The next commit in the queue is B (because it has a later date). To compare a no-parent (root) commit, Git will diff it against the empty tree. Git diffs nothing-vs-commit-B and finds that we added file B. This is not the file we are looking for, so Git says nothing.

Git now moves on to consider commit A. Here, it finds that commit A adds a file A, which is the one file it is looking for.

The final output is this:

$ git log --name-status --oneline --follow --full-history -m -- final
f11ea2a (from 50d92c7) (HEAD -> master) merge A and B to final
R100    A       final
50d92c7 A
A       A

The message f11ea2a (from 50d92c7) tells us that the commit being shown in the next line is virtual-split-f11ea2a with parent 50d92c7 (merge M with parent A).

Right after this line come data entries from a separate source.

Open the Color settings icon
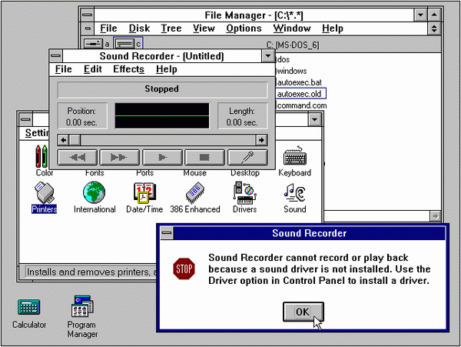 (x=44, y=159)
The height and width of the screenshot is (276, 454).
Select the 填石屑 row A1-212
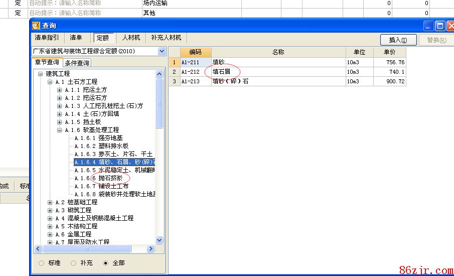pyautogui.click(x=221, y=72)
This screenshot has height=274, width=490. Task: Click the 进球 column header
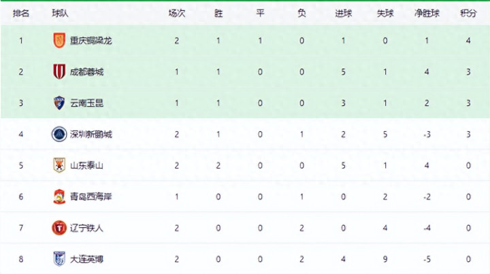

The R line tells us file A was renamed to final in the merge.

The virtual-split-f11ea2a for B is not printed because neither of these commits has file A in it, and we're already looking for A instead of final.

Next, 50d92c7 is commit A itself. The subsequent A line tells us file A was added in commit 50d92c7 (commit A).

Commit B is omitted, even though it too created B from scratch, and B was then renamed to final. Or was it A that was renamed to final? Well, both are true, or maybe neither: maybe I created file final from scratch, throwing away the two files A and B.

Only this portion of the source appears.